Here is another difference: The Jets now have six selections in the NFL draft. The Patriots have 12.
The Jets still have picks in the first round (29th overall) and second round (61st overall). They don't have a third-rounder, having traded it to Cleveland last season for receiver Braylon Edwards. Their board fills out with picks in the fourth (from Arizona for Kerry Rhodes), fifth (from Philadelphia), sixth and seventh rounds.
The Patriots' draft is defined by having four selections among the top 53 -- one first-rounder (22nd overall) and three second-rounders (44, 47, 53). There are two big gaps on the board, as the team is without third- and fifth-round picks from the Derrick Burgess trade. The Patriots have a fourth-round pick, two sixth-rounders and five seventh-rounders.

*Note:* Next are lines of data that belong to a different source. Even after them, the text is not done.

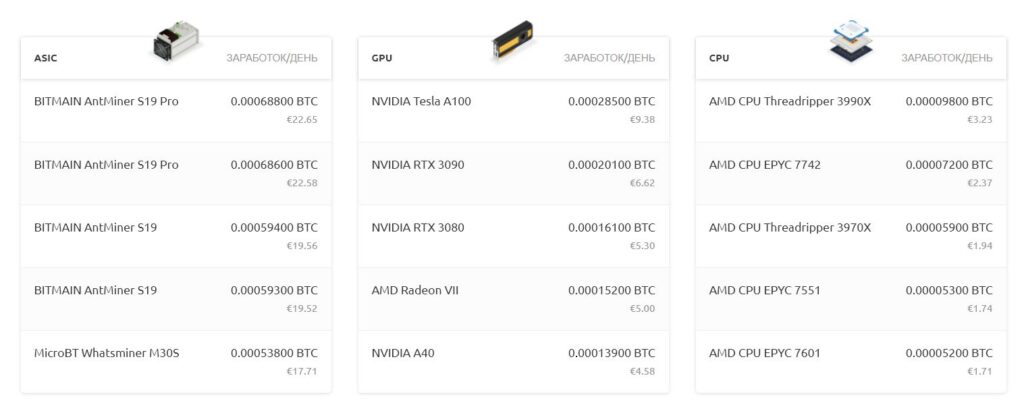This screenshot has width=1024, height=405.
Task: Open AMD Radeon VII entry
Action: (513, 299)
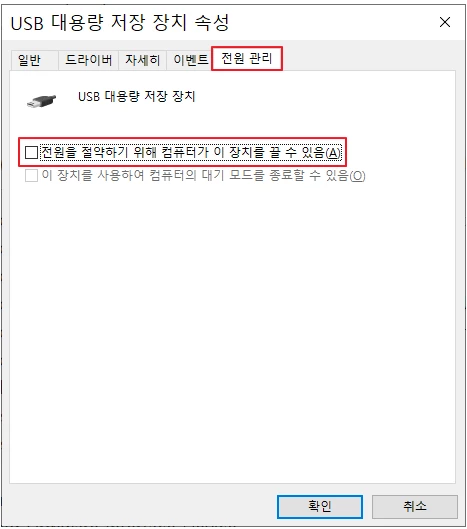
Task: Close the USB 대용량 저장 장치 속성 dialog
Action: [x=445, y=22]
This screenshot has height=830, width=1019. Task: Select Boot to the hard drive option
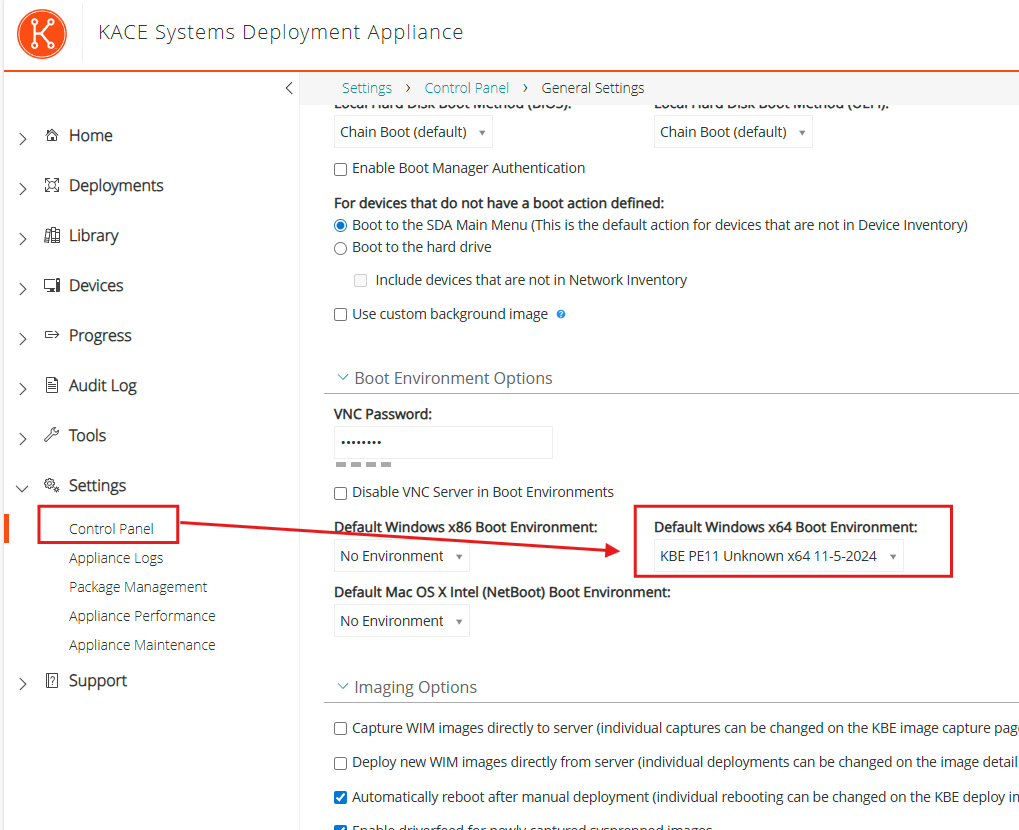tap(341, 247)
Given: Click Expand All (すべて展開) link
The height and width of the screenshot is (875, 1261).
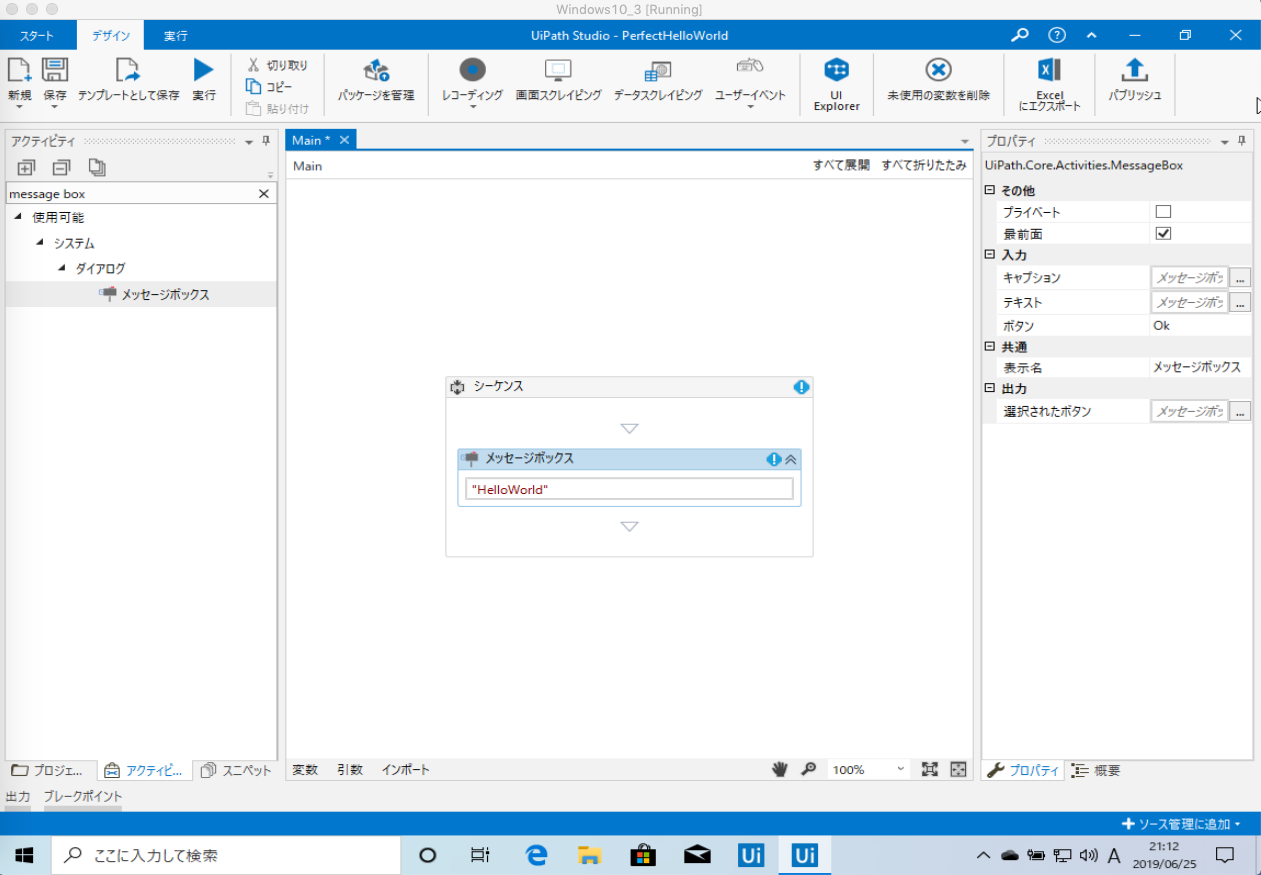Looking at the screenshot, I should coord(840,166).
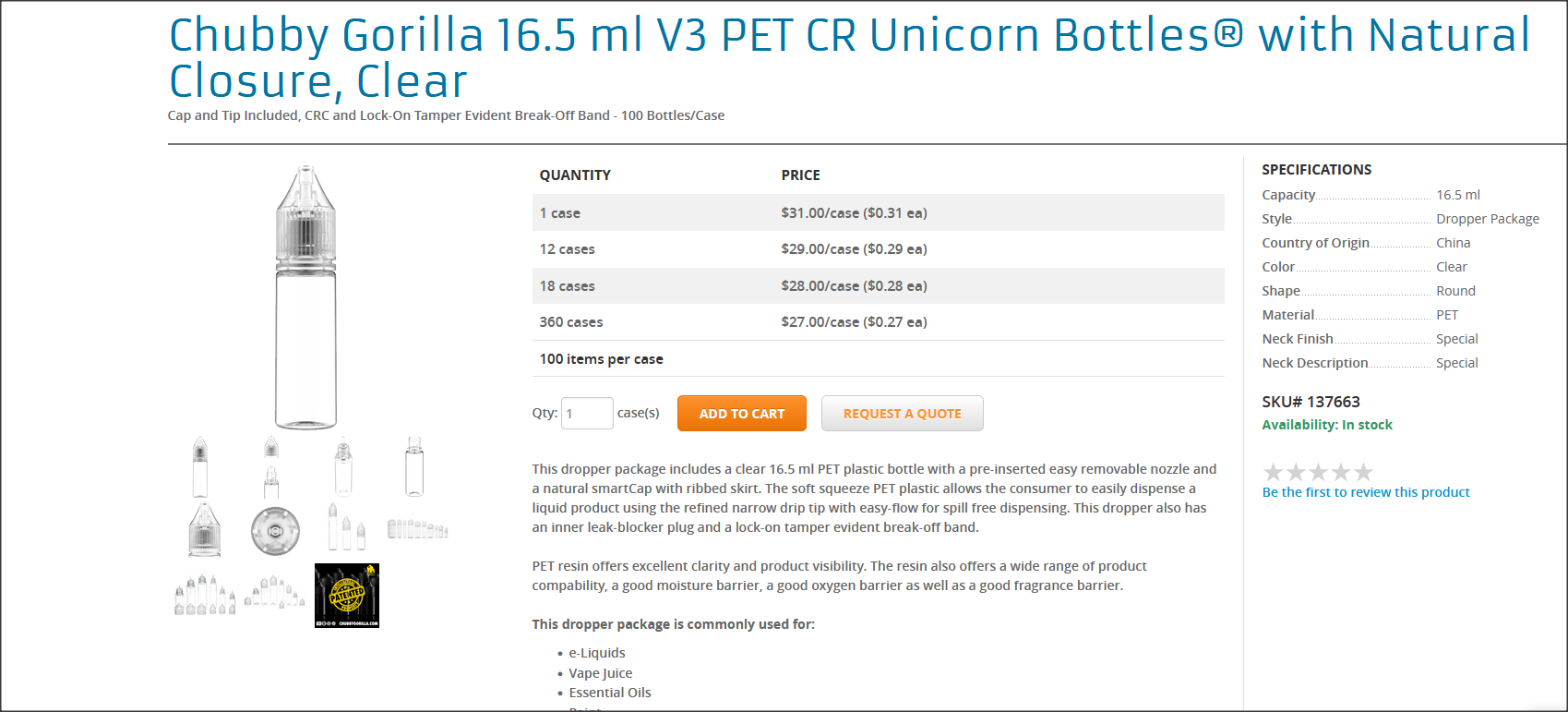Select the bottle with exposed nozzle tip thumbnail

343,467
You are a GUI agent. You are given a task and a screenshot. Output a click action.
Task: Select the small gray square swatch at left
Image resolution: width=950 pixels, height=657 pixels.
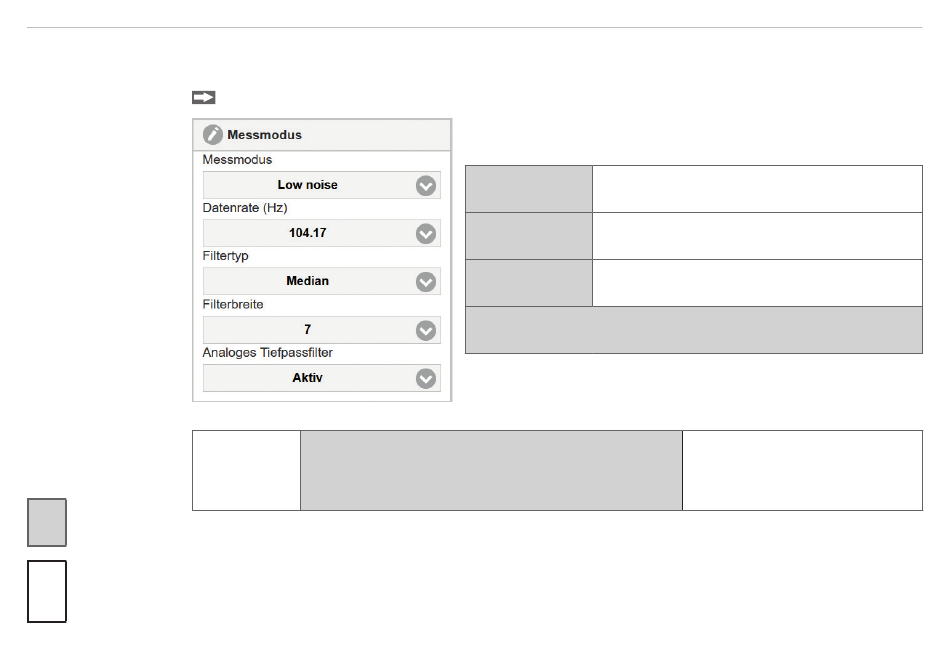[x=47, y=522]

The Patriots traditionally like to stockpile draft choices. The Jets, on the other hand, are comfortable going the less-is-more route.
Jets general manager Mike Tannenbaum points to his team's success with rookie free agents as a primary reason he's willing to give up some picks if he feels it's for the right veteran player. New England region college football fans need only to look toward Maine's Mike DeVito as one example of this, as he's become a solid contributor on the defensive line in New York.